Of the total subjects, 328 patients were randomised to the ABP 215 group and 314 patients to the bevacizumab group.

Amgen Research and Development executive vice-president Sean Harper said: "Amgen is committed to bringing high-quality, reliably supplied medicines to patients and we’re excited to leverage our development and manufacturing capabilities in oncology for our biosimilars.

"The positive Phase III results from ABP 215 study showed clinical equivalence in efficacy, and comparable safety and immunogenicity, to bevacizumab.

"Non-small cell lung cancer is the leading cause of cancer death in both men and women in the US and the EU. ABP 215 holds the potential to advance access to treatment options for oncology patients."

ABP 215 is being developed as a biosimilar to bevacizumab, a recombinant immunoglobulin G1 (IgG1) monoclonal antibody (mAb) that binds to vascular endothelial growth factor (VEGF) and inhibits the interaction of VEGF with its receptors, VEGF receptor-1 and VEGF receptor-2, preventing establishment of new blood vessels necessary for the maintenance and growth of solid tumours.
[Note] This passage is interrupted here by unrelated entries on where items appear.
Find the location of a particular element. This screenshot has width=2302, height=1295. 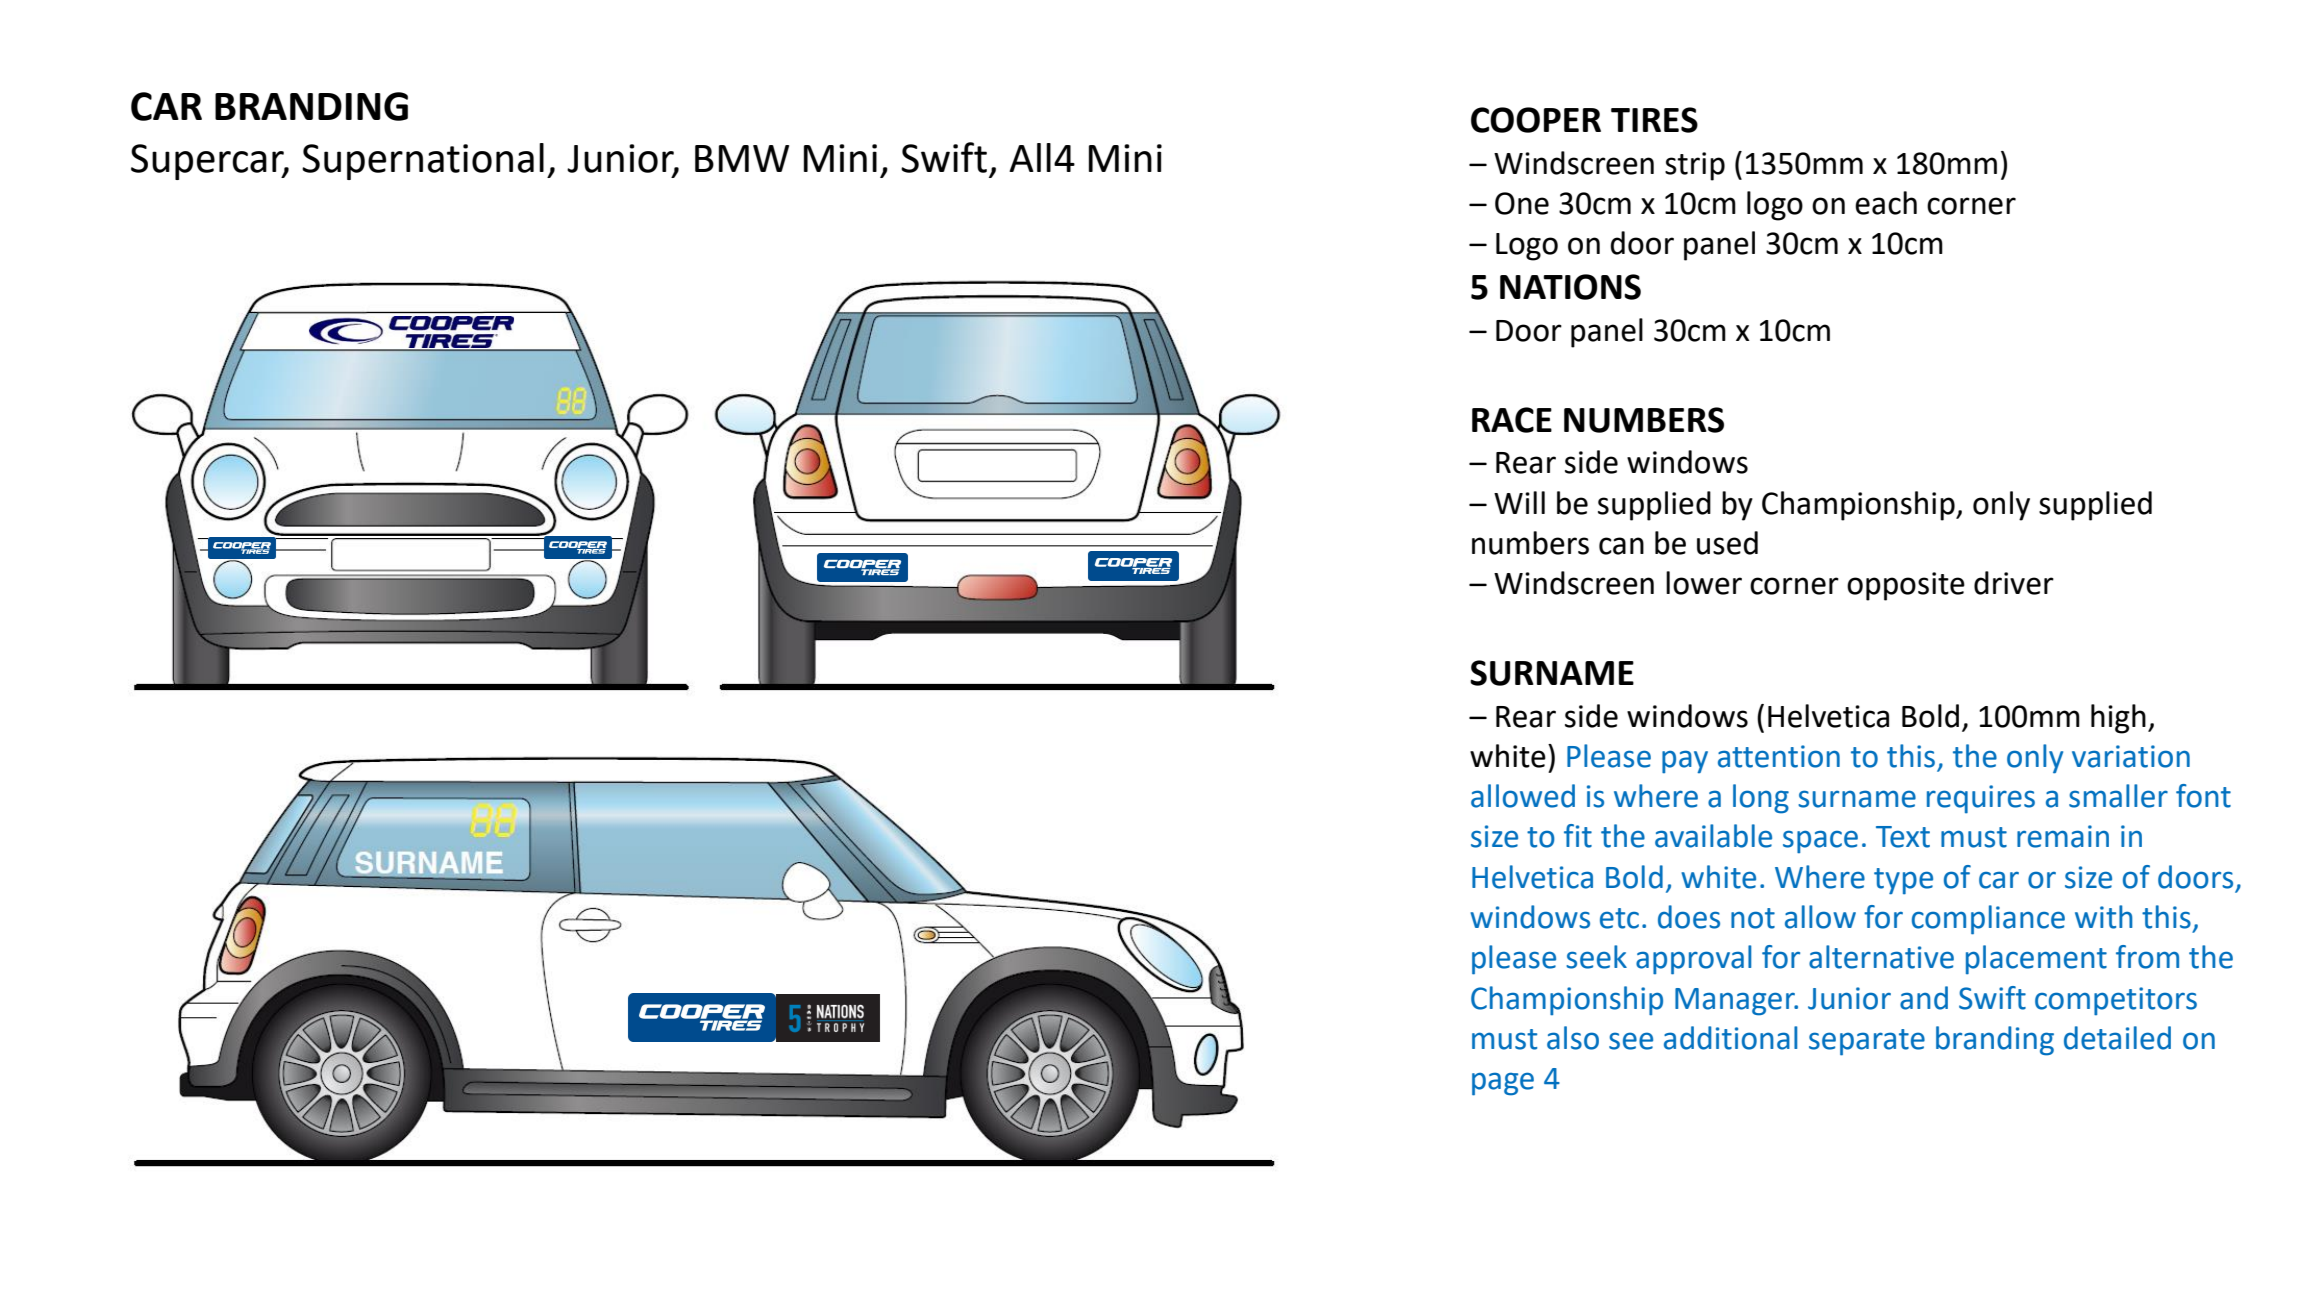

BMW is located at coordinates (742, 158).
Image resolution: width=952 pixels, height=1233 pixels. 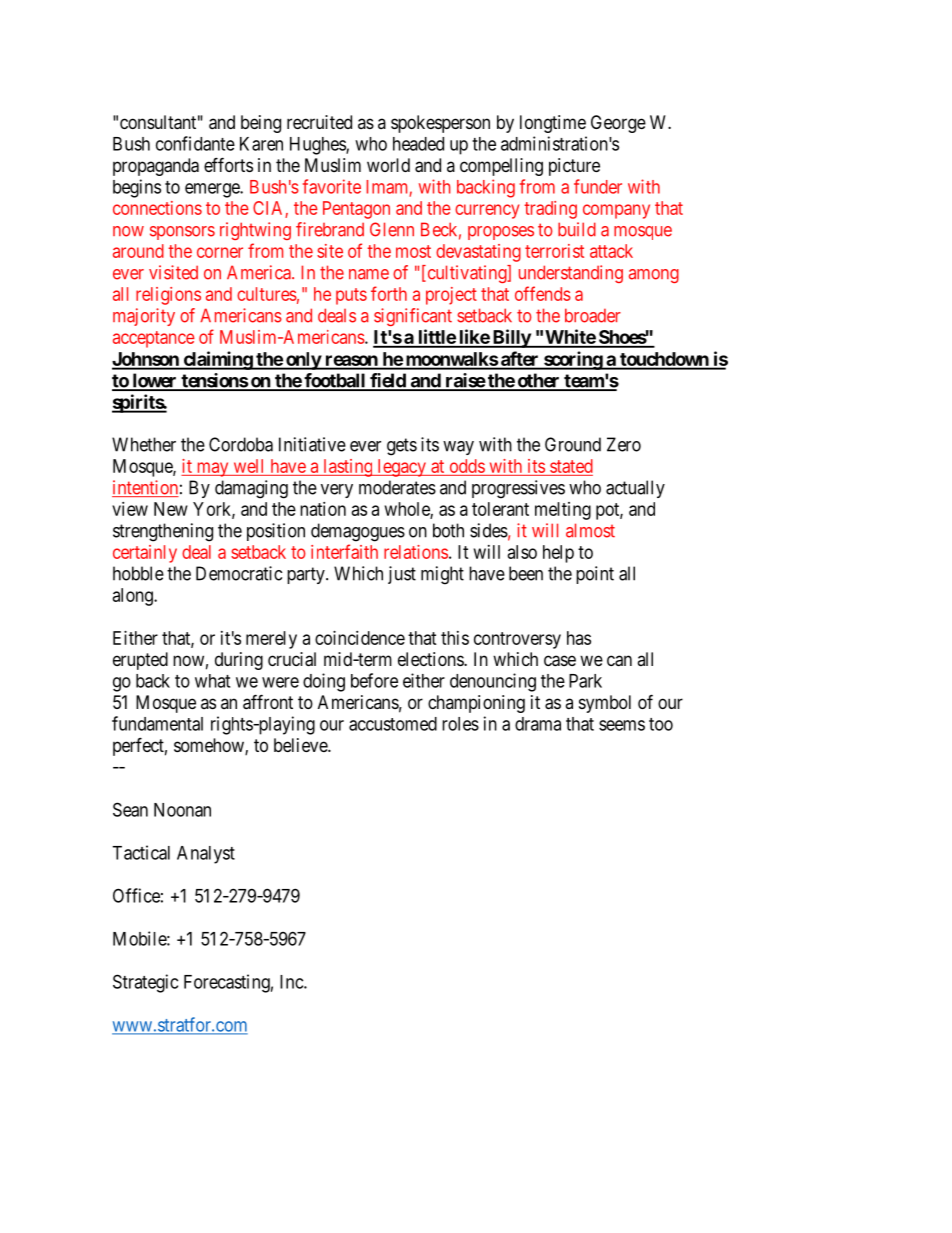 I want to click on picture, so click(x=574, y=167).
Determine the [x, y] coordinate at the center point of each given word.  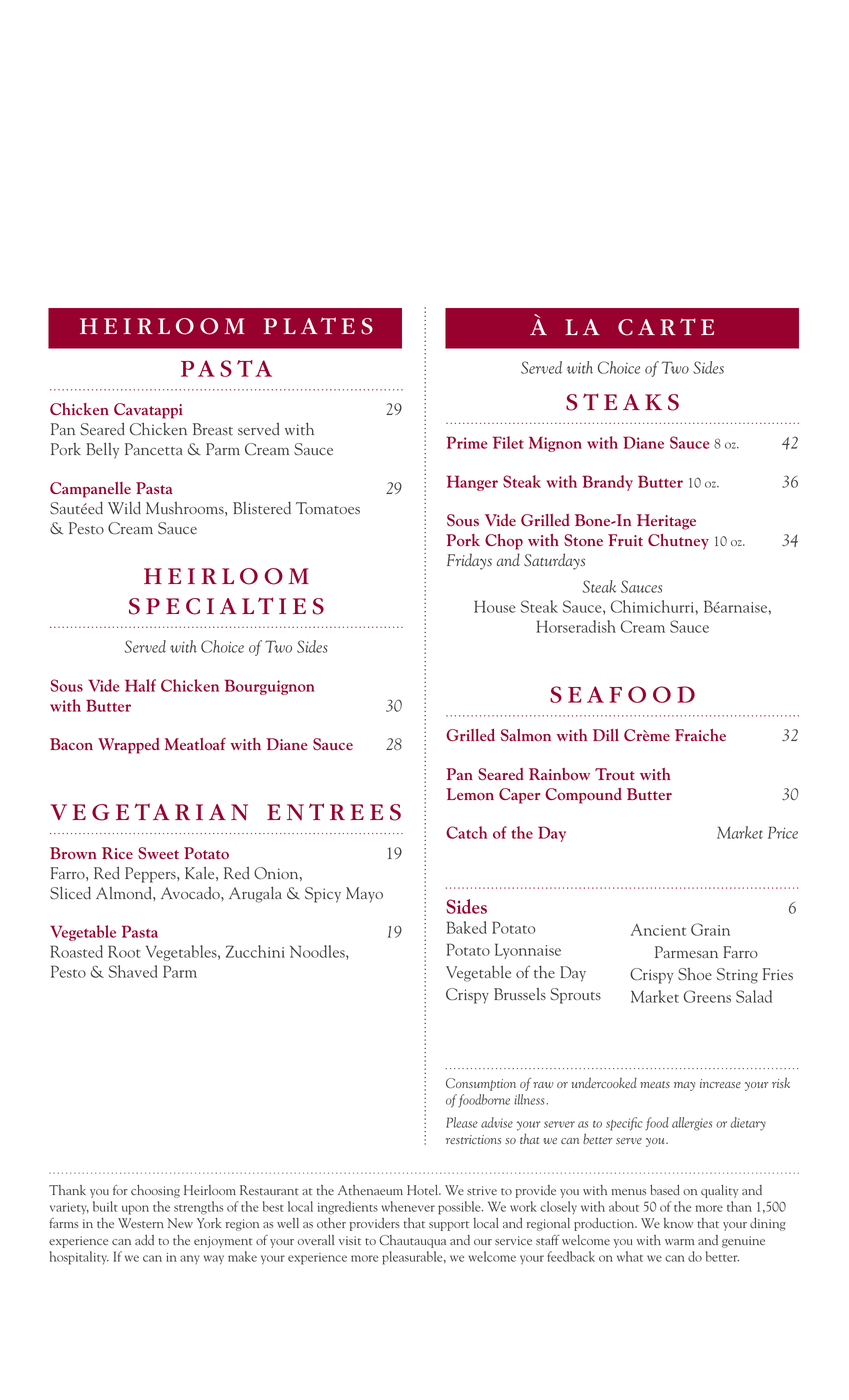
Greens [707, 996]
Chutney [678, 542]
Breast [213, 429]
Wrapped [129, 746]
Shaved [133, 971]
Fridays [469, 561]
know [678, 1223]
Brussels [520, 994]
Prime [467, 442]
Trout [615, 774]
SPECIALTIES [226, 606]
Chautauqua [412, 1241]
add [144, 1240]
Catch [466, 832]
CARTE [666, 327]
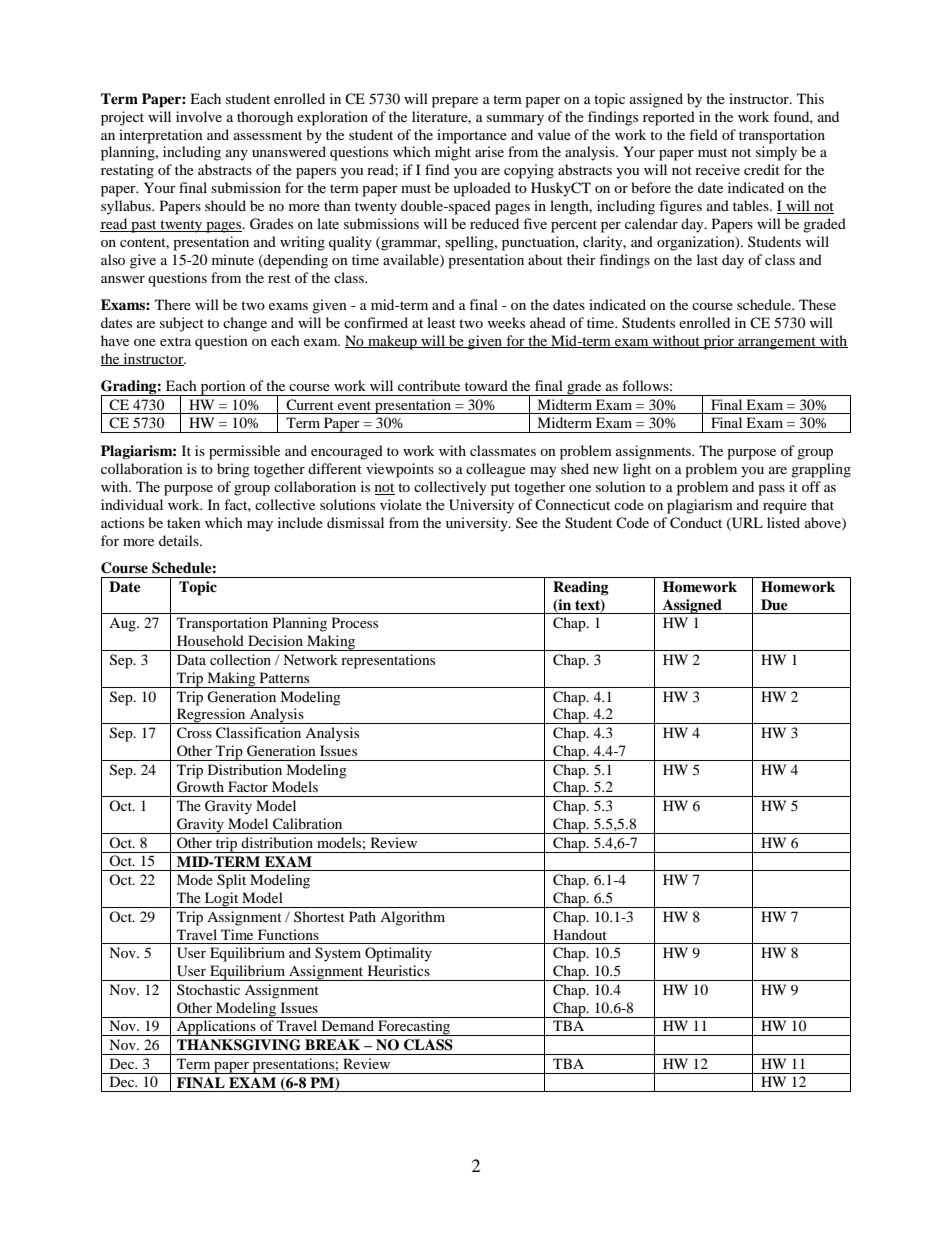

Allergan Global Research and Development president and executive vice-president David Nicholson said: "The positive Phase III clinical results of ABP 215 mark an important step forward in the development of biosimilar treatment options for patients with advanced non-small cell lung cancer.

"Allergan is committed to developing biosimilars that provide safe, high-quality and effective therapies in key disease areas for patients."

Both the firms are collaborating on the development and commercialisation of four oncology biosimilars.

Currently, Amgen has a total of nine biosimilars in development, while Allergan is also independently developing biosimilars.

In December 2011, the companies collaborated to develop and commercialise, on a worldwide basis, four oncology antibody biosimilar medicines.